▶ _Brief_
Output each record below exactly, and include all of them.

▶ _Material shown_
=== Begin Enclosure ===

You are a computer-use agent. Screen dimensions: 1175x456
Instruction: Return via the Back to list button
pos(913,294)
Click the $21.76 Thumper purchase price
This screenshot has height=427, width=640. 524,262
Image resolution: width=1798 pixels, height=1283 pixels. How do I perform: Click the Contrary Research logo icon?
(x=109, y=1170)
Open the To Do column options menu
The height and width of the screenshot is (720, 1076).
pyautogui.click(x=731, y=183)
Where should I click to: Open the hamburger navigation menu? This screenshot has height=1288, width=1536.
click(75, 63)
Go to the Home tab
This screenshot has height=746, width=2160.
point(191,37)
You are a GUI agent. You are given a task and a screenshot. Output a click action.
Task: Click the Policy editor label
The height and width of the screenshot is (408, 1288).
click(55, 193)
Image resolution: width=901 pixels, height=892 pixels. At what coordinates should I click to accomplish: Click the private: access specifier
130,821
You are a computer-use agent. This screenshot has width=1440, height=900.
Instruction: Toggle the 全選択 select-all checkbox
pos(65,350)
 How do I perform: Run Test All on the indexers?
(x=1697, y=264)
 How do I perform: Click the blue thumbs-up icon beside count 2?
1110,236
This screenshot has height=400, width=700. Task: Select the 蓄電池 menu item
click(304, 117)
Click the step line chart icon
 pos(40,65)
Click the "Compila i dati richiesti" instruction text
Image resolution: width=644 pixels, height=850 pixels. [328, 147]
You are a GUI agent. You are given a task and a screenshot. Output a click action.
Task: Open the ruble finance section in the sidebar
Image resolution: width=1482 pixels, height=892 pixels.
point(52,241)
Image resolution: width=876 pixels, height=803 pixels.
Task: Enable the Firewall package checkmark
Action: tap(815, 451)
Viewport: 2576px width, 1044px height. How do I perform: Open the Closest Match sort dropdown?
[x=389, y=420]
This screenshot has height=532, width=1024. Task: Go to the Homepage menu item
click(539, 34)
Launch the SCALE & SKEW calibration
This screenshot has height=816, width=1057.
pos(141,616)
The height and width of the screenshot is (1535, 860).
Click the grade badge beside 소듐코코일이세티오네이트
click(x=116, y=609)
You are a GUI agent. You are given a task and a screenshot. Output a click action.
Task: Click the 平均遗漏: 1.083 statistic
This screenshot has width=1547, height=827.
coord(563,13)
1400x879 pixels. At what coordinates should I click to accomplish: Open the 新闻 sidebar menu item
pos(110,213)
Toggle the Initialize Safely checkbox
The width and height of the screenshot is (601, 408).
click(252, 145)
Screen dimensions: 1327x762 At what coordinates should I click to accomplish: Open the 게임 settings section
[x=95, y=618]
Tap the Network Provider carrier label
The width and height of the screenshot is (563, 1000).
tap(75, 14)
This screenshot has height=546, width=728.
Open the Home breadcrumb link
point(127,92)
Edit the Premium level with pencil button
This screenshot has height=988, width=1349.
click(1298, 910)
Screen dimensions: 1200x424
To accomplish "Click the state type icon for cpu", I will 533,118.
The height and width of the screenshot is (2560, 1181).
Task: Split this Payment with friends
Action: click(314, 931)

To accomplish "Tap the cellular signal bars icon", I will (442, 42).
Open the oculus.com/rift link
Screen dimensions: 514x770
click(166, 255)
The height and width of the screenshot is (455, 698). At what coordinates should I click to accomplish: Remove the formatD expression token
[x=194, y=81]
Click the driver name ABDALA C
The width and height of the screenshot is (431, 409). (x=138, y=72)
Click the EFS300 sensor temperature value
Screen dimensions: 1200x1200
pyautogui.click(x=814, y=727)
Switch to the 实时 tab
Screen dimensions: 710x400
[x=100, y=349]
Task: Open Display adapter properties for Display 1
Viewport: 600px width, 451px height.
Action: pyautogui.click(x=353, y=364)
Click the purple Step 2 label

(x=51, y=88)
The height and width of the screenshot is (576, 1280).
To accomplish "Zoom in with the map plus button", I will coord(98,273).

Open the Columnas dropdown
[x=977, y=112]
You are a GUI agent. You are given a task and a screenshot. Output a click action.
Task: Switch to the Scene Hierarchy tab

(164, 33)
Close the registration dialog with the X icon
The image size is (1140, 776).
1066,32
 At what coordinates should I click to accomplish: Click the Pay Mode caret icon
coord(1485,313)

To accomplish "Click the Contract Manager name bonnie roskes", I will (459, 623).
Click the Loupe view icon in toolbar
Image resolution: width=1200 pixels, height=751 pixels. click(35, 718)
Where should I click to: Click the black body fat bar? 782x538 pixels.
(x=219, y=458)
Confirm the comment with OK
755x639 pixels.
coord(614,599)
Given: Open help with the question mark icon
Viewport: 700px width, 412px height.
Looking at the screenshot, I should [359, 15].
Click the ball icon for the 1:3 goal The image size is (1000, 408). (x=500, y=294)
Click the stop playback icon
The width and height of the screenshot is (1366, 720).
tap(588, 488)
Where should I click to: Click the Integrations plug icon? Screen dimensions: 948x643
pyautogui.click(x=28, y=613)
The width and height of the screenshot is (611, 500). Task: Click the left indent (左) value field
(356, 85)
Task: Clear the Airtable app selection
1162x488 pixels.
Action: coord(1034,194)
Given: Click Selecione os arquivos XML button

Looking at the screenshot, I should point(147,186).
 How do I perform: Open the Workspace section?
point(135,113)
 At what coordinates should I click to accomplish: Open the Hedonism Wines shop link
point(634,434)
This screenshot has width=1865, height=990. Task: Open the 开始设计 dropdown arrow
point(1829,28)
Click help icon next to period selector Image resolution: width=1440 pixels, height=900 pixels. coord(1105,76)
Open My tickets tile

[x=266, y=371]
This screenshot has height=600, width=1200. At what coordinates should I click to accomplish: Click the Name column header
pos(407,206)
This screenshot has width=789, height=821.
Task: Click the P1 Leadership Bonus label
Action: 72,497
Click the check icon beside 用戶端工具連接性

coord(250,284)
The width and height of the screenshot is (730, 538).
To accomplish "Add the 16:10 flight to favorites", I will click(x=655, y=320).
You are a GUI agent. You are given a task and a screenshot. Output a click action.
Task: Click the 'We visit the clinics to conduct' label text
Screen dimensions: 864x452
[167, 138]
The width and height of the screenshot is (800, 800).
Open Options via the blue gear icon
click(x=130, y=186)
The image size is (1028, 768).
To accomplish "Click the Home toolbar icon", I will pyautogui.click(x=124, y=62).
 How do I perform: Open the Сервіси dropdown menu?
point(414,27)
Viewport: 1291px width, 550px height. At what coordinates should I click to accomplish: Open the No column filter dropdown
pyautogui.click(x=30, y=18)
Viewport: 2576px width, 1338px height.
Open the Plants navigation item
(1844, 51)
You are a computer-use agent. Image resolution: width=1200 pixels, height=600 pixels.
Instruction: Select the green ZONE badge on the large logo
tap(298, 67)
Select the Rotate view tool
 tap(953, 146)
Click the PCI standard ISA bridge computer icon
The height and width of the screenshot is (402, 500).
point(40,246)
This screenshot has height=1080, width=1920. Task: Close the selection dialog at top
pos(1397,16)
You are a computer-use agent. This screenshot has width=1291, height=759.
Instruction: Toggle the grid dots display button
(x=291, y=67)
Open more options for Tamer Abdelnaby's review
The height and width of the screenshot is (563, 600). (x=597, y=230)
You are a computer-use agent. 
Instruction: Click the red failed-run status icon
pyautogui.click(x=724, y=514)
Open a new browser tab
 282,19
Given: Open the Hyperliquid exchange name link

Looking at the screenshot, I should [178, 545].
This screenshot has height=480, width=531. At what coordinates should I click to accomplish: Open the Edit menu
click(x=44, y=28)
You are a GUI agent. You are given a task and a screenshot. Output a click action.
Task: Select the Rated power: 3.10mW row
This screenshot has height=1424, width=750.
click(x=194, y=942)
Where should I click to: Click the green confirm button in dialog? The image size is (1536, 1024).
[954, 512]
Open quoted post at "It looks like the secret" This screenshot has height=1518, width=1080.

=== End Enclosure ===

▶ _Answer below_
You are a computer-use agent. Screen dimensions: 1175x456
Instruction: Return via the Back to list button
pos(913,294)
Click the $21.76 Thumper purchase price
This screenshot has height=427, width=640. 524,262
Image resolution: width=1798 pixels, height=1283 pixels. How do I perform: Click the Contrary Research logo icon?
(x=109, y=1170)
Open the To Do column options menu
The height and width of the screenshot is (720, 1076).
pyautogui.click(x=731, y=183)
Where should I click to: Open the hamburger navigation menu? This screenshot has height=1288, width=1536.
click(75, 63)
Go to the Home tab
This screenshot has height=746, width=2160.
point(191,37)
You are a GUI agent. You are given a task and a screenshot. Output a click action.
Task: Click the Policy editor label
The height and width of the screenshot is (408, 1288).
click(55, 193)
Image resolution: width=901 pixels, height=892 pixels. At what coordinates should I click to accomplish: Click the private: access specifier
130,821
You are a computer-use agent. This screenshot has width=1440, height=900.
Instruction: Toggle the 全選択 select-all checkbox
pos(65,350)
 How do I perform: Run Test All on the indexers?
(x=1697, y=264)
 How do I perform: Click the blue thumbs-up icon beside count 2?
1110,236
This screenshot has height=400, width=700. Task: Select the 蓄電池 menu item
click(304, 117)
Click the step line chart icon
 pos(40,65)
Click the "Compila i dati richiesti" instruction text
Image resolution: width=644 pixels, height=850 pixels. [328, 147]
You are a GUI agent. You are given a task and a screenshot. Output a click action.
Task: Open the ruble finance section in the sidebar
Image resolution: width=1482 pixels, height=892 pixels.
point(52,241)
Image resolution: width=876 pixels, height=803 pixels.
Task: Enable the Firewall package checkmark
Action: tap(815, 451)
Viewport: 2576px width, 1044px height. How do I perform: Open the Closest Match sort dropdown?
[x=389, y=420]
This screenshot has height=532, width=1024. Task: Go to the Homepage menu item
click(539, 34)
Launch the SCALE & SKEW calibration
This screenshot has height=816, width=1057.
pos(141,616)
The height and width of the screenshot is (1535, 860).
Click the grade badge beside 소듐코코일이세티오네이트
click(x=116, y=609)
You are a GUI agent. You are given a task and a screenshot. Output a click action.
Task: Click the 平均遗漏: 1.083 statistic
This screenshot has width=1547, height=827.
coord(563,13)
1400x879 pixels. At what coordinates should I click to accomplish: Open the 新闻 sidebar menu item
pos(110,213)
Toggle the Initialize Safely checkbox
The width and height of the screenshot is (601, 408).
click(252, 145)
Screen dimensions: 1327x762 At what coordinates should I click to accomplish: Open the 게임 settings section
[x=95, y=618]
Tap the Network Provider carrier label
The width and height of the screenshot is (563, 1000).
tap(75, 14)
This screenshot has height=546, width=728.
Open the Home breadcrumb link
point(127,92)
Edit the Premium level with pencil button
This screenshot has height=988, width=1349.
click(1298, 910)
Screen dimensions: 1200x424
To accomplish "Click the state type icon for cpu", I will 533,118.
The height and width of the screenshot is (2560, 1181).
Task: Split this Payment with friends
Action: click(314, 931)

To accomplish "Tap the cellular signal bars icon", I will (442, 42).
Open the oculus.com/rift link
Screen dimensions: 514x770
click(166, 255)
The height and width of the screenshot is (455, 698). At what coordinates should I click to accomplish: Remove the formatD expression token
[x=194, y=81]
Click the driver name ABDALA C
The width and height of the screenshot is (431, 409). (x=138, y=72)
Click the EFS300 sensor temperature value
Screen dimensions: 1200x1200
pyautogui.click(x=814, y=727)
Switch to the 实时 tab
Screen dimensions: 710x400
[x=100, y=349]
Task: Open Display adapter properties for Display 1
Viewport: 600px width, 451px height.
Action: pyautogui.click(x=353, y=364)
Click the purple Step 2 label

(x=51, y=88)
The height and width of the screenshot is (576, 1280).
To accomplish "Zoom in with the map plus button", I will coord(98,273).

Open the Columnas dropdown
[x=977, y=112]
You are a GUI agent. You are given a task and a screenshot. Output a click action.
Task: Switch to the Scene Hierarchy tab

(164, 33)
Close the registration dialog with the X icon
The image size is (1140, 776).
1066,32
 At what coordinates should I click to accomplish: Click the Pay Mode caret icon
coord(1485,313)

To accomplish "Click the Contract Manager name bonnie roskes", I will (459, 623).
Click the Loupe view icon in toolbar
Image resolution: width=1200 pixels, height=751 pixels. click(35, 718)
Where should I click to: Click the black body fat bar? 782x538 pixels.
(x=219, y=458)
Confirm the comment with OK
755x639 pixels.
coord(614,599)
Given: Open help with the question mark icon
Viewport: 700px width, 412px height.
Looking at the screenshot, I should [359, 15].
Click the ball icon for the 1:3 goal The image size is (1000, 408). (x=500, y=294)
Click the stop playback icon
The width and height of the screenshot is (1366, 720).
tap(588, 488)
Where should I click to: Click the Integrations plug icon? Screen dimensions: 948x643
pyautogui.click(x=28, y=613)
The width and height of the screenshot is (611, 500). Task: Click the left indent (左) value field
(356, 85)
Task: Clear the Airtable app selection
1162x488 pixels.
Action: coord(1034,194)
Given: Click Selecione os arquivos XML button

Looking at the screenshot, I should point(147,186).
 How do I perform: Open the Workspace section?
point(135,113)
 At what coordinates should I click to accomplish: Open the Hedonism Wines shop link
point(634,434)
This screenshot has width=1865, height=990. Task: Open the 开始设计 dropdown arrow
point(1829,28)
Click help icon next to period selector Image resolution: width=1440 pixels, height=900 pixels. coord(1105,76)
Open My tickets tile

[x=266, y=371]
This screenshot has height=600, width=1200. At what coordinates should I click to accomplish: Click the Name column header
pos(407,206)
This screenshot has width=789, height=821.
Task: Click the P1 Leadership Bonus label
Action: 72,497
Click the check icon beside 用戶端工具連接性

coord(250,284)
The width and height of the screenshot is (730, 538).
To accomplish "Add the 16:10 flight to favorites", I will click(x=655, y=320).
You are a GUI agent. You are given a task and a screenshot. Output a click action.
Task: Click the 'We visit the clinics to conduct' label text
Screen dimensions: 864x452
[167, 138]
The width and height of the screenshot is (800, 800).
Open Options via the blue gear icon
click(x=130, y=186)
The image size is (1028, 768).
To accomplish "Click the Home toolbar icon", I will pyautogui.click(x=124, y=62).
 How do I perform: Open the Сервіси dropdown menu?
point(414,27)
Viewport: 1291px width, 550px height. At what coordinates should I click to accomplish: Open the No column filter dropdown
pyautogui.click(x=30, y=18)
Viewport: 2576px width, 1338px height.
Open the Plants navigation item
(1844, 51)
You are a computer-use agent. Image resolution: width=1200 pixels, height=600 pixels.
Instruction: Select the green ZONE badge on the large logo
tap(298, 67)
Select the Rotate view tool
 tap(953, 146)
Click the PCI standard ISA bridge computer icon
The height and width of the screenshot is (402, 500).
point(40,246)
This screenshot has height=1080, width=1920. Task: Close the selection dialog at top
pos(1397,16)
You are a computer-use agent. This screenshot has width=1291, height=759.
Instruction: Toggle the grid dots display button
(x=291, y=67)
Open more options for Tamer Abdelnaby's review
The height and width of the screenshot is (563, 600). (x=597, y=230)
You are a computer-use agent. 
Instruction: Click the red failed-run status icon
pyautogui.click(x=724, y=514)
Open a new browser tab
 282,19
Given: Open the Hyperliquid exchange name link

Looking at the screenshot, I should [178, 545].
This screenshot has height=480, width=531. At what coordinates should I click to accomplish: Open the Edit menu
click(x=44, y=28)
You are a GUI agent. You are given a task and a screenshot. Output a click action.
Task: Select the Rated power: 3.10mW row
This screenshot has height=1424, width=750.
click(x=194, y=942)
Where should I click to: Click the green confirm button in dialog? The image size is (1536, 1024).
[954, 512]
Open quoted post at "It looks like the secret" This screenshot has height=1518, width=1080.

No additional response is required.